How to make a skirt with real flowers
As a floral designer and event stylist, I am constantly inspired by the wealth of blooms that surround me. Recently while working in the garden, I found myself mesmerized by the beauty of the Annabelle Hydrangea, and imagined myself sprouting out of the ground, surrounded by the beautiful flower. The idea for a floral dress took hold, and I decided just to do it. Let’s see what it looks like to walk around in a flower!
Thanks to my handy-man husband, a crafty mother-in-law, and an engineering brother-in-law, I was able to bring a petticoat, wiring and a whole bunch of blooms to life.
- Dress form mannequin
- Pex piping
- Long strips of velcro
- Screen large enough to wrap around the petticoat
- Florals (see below)
With the flowers, be creative! I went with around 500 white carnations, 50 white roses, 50 white hydrangeas, 75 mini green hydrangeas, 50 white ranunculus, two bunches of white majolica spray roses, and 40 orchid blooms.
Step 1 — The Foundation
So that you understand the concept, channel your inner Scarlett O’Hara and think of hoop skirts from the 1800s. We took a petticoat and lined it with hoops made of pex piping (skinny, light piping cord used for plumbing). Start with the biggest hoop at the bottom seam of the petticoat, and move up towards the waist, with hoops spaced about a foot apart.
There were a series of velcro straps sewn into the skirt, running vertically from the waist down to the hem of the skirt. The strapping wrapped around each hoop of pex piping to secure the hoops in place. We crimped the ends of pex together with metal clamps to close the hoop.
Step 2 — The Screen Overlay
Using a high-quality window screen, we created an overlay. This is what I wired the flowers to, but I kept it separate from the petticoat so that it could unfurl and lay flat to travel. Standing up, the screen will be used to wrap around the petticoat.

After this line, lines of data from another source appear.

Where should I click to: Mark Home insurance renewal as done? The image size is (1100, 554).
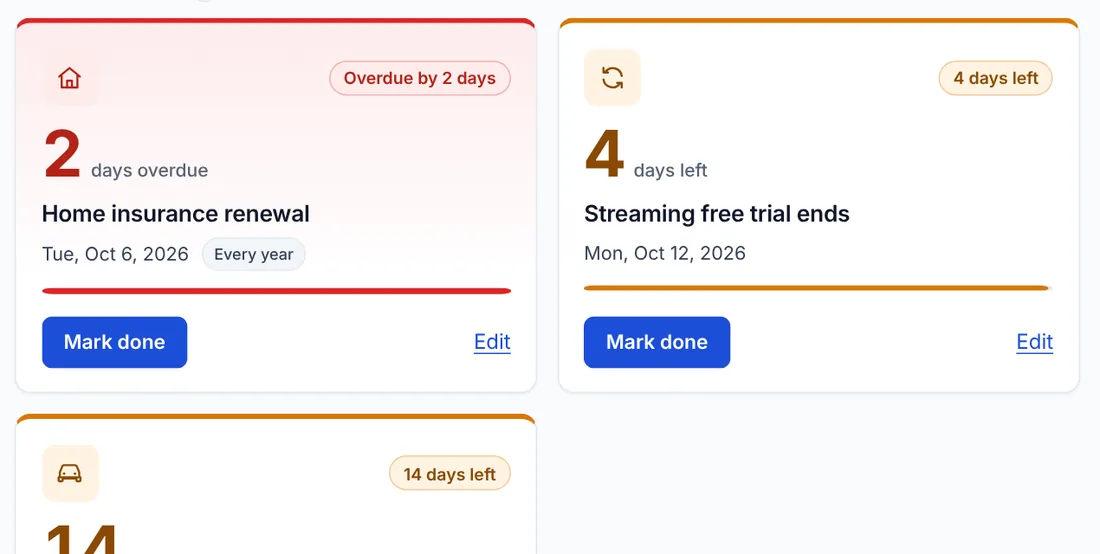point(114,342)
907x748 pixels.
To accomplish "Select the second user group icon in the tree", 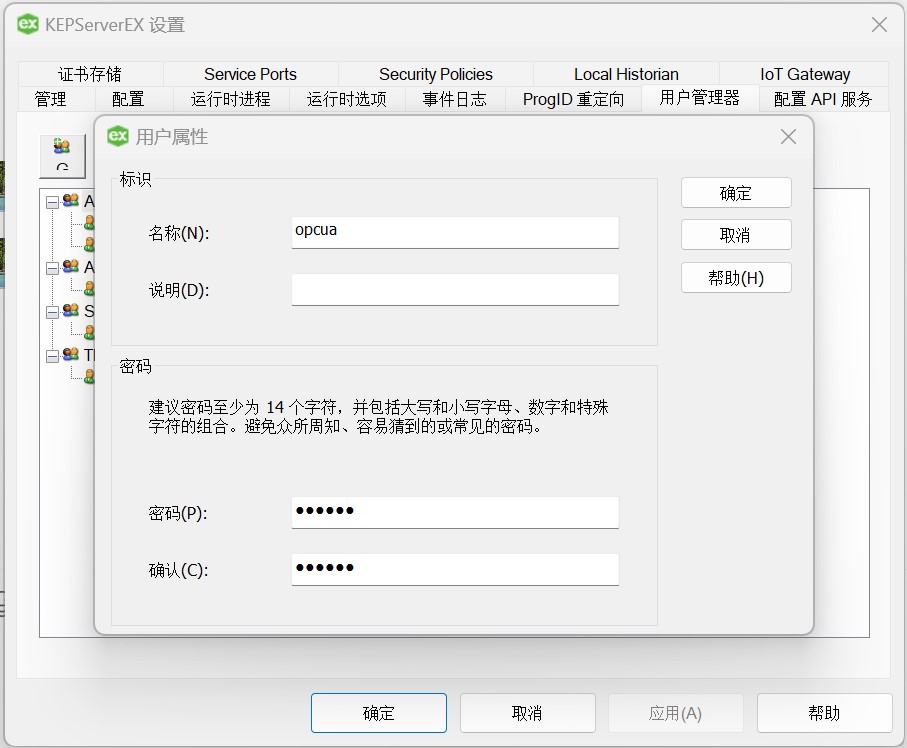I will tap(70, 266).
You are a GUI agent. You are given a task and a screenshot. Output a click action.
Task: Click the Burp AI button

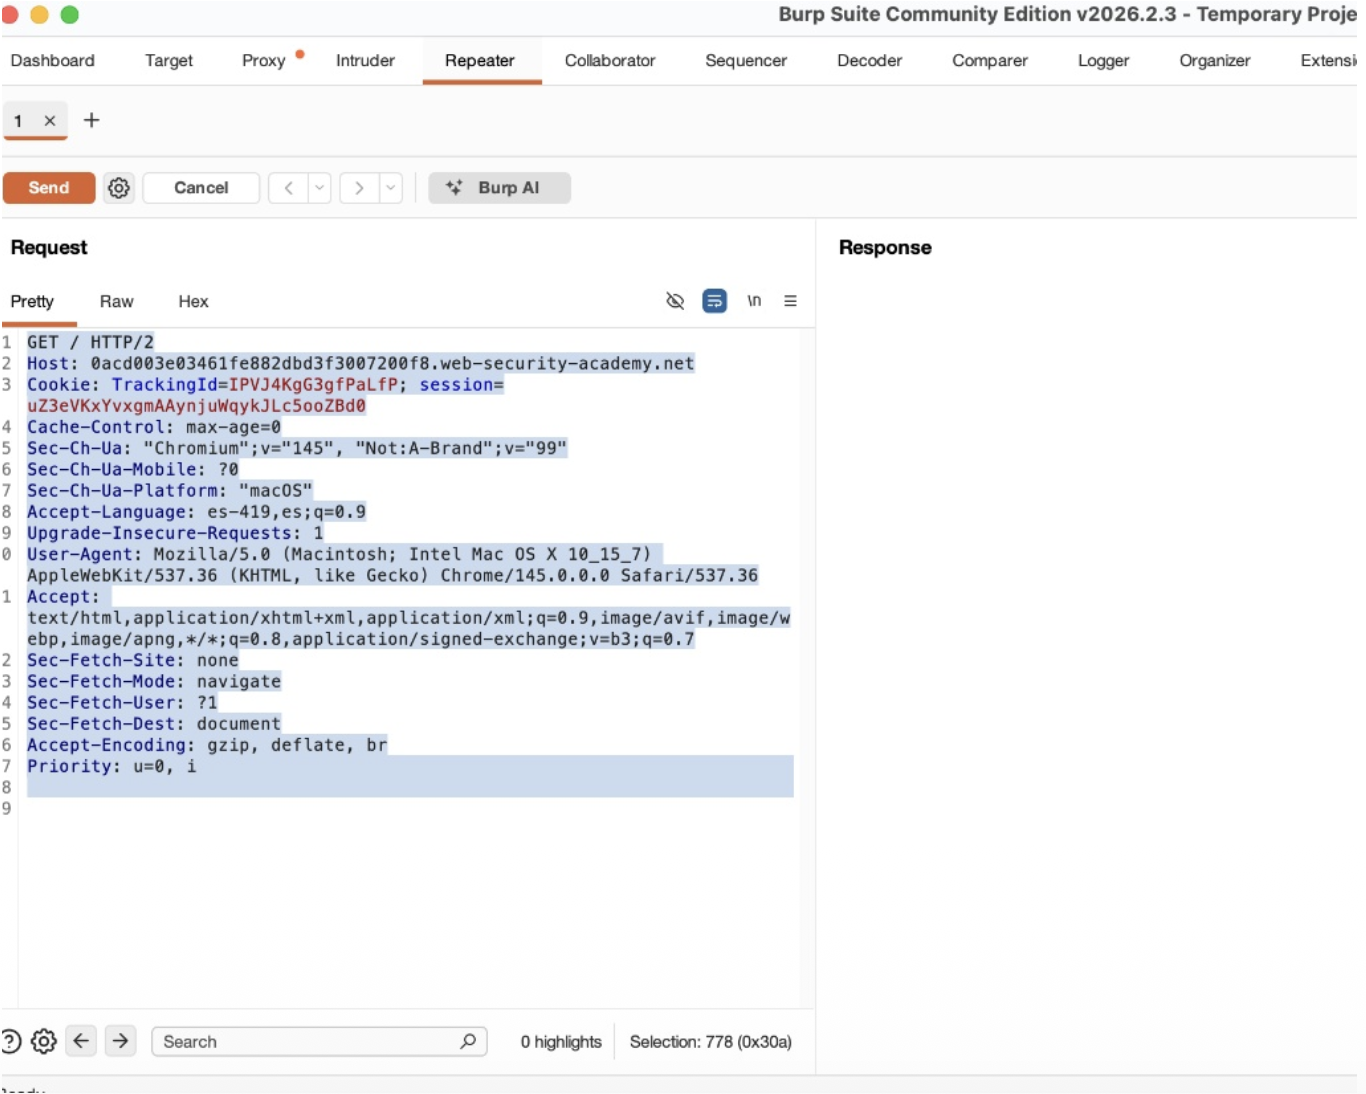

Step 3 — Adding the Flowers
I then made a bunch of boutonnieres and wired them on. I grouped carnations in clumps of two or three, put a wire through the calyx and used floral tape to secure to the wire. I did this also with the roses. Replacing all the stems with wires let me wire the blooms as close to the screen as possible. I did use mini Oasis iglus toward the bottom for the white hydrangea to have a water source. It took about 20 hours of hand wiring to get a sturdy dress that could hold itself up.
Step 4 — Bringing it All Together
The model stepped into the petticoat, and the screen with florals was wrapped around and secured with the velcro in the back. All done!